◆ Problem: Only one stretch of the records below should be repeated. It starts with the line containing "You are a computer-use agent. The image size is (800, 600)." and goes on through the line containing "Given: Collapse sidebar", exactly as written.

◆ Saved entries:
===

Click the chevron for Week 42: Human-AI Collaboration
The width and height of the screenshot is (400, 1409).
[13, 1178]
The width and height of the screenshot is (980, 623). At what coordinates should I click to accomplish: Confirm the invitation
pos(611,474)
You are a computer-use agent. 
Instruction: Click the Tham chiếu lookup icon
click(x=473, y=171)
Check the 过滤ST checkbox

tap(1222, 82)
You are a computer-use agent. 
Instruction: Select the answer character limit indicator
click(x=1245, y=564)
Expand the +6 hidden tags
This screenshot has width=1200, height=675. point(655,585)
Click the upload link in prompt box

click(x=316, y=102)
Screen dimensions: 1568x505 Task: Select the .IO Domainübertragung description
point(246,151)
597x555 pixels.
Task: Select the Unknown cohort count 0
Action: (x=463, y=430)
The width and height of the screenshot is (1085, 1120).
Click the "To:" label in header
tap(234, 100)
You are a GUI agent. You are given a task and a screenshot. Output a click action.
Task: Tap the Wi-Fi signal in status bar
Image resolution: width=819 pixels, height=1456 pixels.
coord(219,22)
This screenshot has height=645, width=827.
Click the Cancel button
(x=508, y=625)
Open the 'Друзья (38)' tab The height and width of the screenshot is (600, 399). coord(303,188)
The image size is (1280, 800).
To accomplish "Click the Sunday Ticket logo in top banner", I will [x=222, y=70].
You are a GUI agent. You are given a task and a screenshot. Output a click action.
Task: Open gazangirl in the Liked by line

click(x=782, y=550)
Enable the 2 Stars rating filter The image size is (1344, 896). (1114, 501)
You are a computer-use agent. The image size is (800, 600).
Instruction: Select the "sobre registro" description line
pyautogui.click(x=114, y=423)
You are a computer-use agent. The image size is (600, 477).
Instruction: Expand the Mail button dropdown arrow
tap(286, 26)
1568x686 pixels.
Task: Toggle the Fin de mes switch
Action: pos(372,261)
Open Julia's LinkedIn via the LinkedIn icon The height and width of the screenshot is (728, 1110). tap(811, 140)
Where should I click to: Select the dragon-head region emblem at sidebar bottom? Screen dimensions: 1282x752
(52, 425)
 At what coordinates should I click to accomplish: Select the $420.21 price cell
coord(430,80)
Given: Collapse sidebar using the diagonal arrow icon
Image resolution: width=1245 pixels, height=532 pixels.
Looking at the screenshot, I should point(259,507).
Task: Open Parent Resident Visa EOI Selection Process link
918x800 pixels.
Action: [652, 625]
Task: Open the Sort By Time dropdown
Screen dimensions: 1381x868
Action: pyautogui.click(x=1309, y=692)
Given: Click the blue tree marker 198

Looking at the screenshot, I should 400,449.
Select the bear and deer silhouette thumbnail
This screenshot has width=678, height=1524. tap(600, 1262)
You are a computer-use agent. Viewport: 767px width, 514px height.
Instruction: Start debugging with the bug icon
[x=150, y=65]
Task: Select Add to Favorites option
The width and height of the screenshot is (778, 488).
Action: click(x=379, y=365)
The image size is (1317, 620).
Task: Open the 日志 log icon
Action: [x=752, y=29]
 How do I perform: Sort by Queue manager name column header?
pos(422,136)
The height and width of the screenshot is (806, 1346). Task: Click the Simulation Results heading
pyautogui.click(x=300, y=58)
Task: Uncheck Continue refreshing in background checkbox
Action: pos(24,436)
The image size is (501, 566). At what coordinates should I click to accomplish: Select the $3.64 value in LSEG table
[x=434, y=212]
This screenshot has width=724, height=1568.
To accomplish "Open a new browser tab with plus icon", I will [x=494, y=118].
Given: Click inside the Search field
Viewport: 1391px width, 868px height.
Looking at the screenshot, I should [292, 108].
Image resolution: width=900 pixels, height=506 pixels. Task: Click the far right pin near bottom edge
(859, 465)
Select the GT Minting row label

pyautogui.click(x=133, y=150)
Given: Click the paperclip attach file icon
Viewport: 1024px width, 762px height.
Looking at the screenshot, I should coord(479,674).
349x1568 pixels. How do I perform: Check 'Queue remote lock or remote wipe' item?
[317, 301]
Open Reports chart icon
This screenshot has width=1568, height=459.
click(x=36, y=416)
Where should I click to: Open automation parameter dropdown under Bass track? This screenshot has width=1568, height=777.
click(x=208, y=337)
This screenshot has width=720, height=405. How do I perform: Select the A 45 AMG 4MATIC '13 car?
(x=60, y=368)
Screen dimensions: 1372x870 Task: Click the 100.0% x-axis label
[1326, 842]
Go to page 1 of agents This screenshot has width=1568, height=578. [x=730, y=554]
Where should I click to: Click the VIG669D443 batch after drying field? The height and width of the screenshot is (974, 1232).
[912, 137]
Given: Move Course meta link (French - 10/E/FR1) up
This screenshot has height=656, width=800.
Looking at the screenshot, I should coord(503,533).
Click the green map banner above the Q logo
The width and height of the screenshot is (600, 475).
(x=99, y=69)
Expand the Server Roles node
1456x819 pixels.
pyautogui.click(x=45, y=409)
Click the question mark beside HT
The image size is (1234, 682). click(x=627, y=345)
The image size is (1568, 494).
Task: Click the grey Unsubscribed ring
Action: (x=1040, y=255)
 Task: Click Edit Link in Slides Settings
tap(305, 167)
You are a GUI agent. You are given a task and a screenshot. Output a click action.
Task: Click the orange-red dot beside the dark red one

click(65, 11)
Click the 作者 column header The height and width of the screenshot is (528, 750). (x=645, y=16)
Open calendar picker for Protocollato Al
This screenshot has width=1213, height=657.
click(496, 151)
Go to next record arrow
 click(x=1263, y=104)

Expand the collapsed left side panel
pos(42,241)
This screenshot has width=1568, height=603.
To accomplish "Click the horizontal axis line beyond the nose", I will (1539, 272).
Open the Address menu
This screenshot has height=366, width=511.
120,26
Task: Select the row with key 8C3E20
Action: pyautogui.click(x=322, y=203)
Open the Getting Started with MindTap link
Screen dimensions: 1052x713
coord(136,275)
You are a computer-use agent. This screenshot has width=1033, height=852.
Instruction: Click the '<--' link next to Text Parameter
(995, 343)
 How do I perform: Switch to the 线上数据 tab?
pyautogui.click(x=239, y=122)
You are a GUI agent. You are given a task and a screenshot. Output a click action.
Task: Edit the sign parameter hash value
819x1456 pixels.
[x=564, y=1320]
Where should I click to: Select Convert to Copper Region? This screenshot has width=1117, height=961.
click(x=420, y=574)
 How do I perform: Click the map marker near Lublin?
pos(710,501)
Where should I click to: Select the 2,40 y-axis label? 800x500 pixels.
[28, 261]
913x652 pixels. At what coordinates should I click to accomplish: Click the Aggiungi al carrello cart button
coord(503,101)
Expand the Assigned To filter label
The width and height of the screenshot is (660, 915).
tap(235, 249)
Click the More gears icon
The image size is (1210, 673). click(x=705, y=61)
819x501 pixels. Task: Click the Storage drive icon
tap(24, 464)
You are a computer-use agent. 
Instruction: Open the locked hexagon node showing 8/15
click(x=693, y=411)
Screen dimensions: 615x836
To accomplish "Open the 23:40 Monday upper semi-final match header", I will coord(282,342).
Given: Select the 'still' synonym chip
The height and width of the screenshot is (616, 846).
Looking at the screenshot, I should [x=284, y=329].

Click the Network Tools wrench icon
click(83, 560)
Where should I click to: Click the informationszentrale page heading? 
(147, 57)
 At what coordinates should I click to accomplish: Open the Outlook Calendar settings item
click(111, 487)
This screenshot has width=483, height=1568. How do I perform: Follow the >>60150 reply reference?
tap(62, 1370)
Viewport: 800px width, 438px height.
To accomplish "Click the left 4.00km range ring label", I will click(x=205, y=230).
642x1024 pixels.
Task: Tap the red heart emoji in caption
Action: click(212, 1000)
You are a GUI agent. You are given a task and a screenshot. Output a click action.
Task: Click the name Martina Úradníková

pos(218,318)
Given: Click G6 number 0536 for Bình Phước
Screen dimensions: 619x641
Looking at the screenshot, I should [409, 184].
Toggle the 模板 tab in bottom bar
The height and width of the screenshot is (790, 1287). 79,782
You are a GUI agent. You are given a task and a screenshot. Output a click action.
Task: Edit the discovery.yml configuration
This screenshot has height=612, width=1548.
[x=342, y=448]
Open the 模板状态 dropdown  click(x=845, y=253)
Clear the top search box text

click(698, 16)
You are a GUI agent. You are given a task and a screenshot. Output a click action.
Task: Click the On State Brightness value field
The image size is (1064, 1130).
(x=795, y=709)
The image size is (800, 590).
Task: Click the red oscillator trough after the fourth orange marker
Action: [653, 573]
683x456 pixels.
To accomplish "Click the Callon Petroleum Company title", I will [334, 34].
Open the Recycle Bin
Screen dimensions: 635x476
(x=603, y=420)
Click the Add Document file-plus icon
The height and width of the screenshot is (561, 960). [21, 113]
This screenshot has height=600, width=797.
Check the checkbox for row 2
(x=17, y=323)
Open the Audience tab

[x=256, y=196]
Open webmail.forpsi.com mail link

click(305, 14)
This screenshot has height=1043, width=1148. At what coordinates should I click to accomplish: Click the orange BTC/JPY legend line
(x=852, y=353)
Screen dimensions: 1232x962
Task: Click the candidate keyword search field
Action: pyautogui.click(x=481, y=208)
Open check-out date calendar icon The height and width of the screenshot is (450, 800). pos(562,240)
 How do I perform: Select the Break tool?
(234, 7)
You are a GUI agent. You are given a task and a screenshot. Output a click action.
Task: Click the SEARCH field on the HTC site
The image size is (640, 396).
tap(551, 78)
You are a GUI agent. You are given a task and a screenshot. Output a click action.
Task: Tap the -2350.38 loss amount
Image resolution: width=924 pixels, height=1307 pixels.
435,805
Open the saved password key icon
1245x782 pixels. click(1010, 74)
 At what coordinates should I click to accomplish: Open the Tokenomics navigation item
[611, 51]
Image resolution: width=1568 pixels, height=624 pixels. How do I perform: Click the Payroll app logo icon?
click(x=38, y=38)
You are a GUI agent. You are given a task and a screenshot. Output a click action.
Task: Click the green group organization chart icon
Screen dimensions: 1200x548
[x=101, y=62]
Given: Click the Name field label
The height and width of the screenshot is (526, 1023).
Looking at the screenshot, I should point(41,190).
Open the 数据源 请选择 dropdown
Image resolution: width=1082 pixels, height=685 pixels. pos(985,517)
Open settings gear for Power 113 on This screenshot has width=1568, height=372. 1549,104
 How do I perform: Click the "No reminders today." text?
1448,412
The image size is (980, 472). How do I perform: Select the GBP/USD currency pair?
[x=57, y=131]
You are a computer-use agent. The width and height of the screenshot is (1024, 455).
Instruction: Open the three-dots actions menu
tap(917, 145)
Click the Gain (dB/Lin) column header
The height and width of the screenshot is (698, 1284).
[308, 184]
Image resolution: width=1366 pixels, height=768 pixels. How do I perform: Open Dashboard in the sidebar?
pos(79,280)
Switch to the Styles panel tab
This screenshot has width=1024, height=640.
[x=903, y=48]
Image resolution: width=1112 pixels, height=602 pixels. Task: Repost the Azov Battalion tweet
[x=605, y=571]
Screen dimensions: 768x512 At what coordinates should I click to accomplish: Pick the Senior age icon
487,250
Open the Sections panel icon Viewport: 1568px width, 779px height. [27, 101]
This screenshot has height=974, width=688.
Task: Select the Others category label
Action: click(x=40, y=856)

===

◆ Exercise result:
You are a computer-use agent. The image size is (800, 600).
Instruction: Select the "sobre registro" description line
pyautogui.click(x=114, y=423)
You are a computer-use agent. The image size is (600, 477).
Instruction: Expand the Mail button dropdown arrow
tap(286, 26)
1568x686 pixels.
Task: Toggle the Fin de mes switch
Action: pos(372,261)
Open Julia's LinkedIn via the LinkedIn icon The height and width of the screenshot is (728, 1110). tap(811, 140)
Where should I click to: Select the dragon-head region emblem at sidebar bottom? Screen dimensions: 1282x752
(52, 425)
 At what coordinates should I click to accomplish: Select the $420.21 price cell
coord(430,80)
Given: Collapse sidebar using the diagonal arrow icon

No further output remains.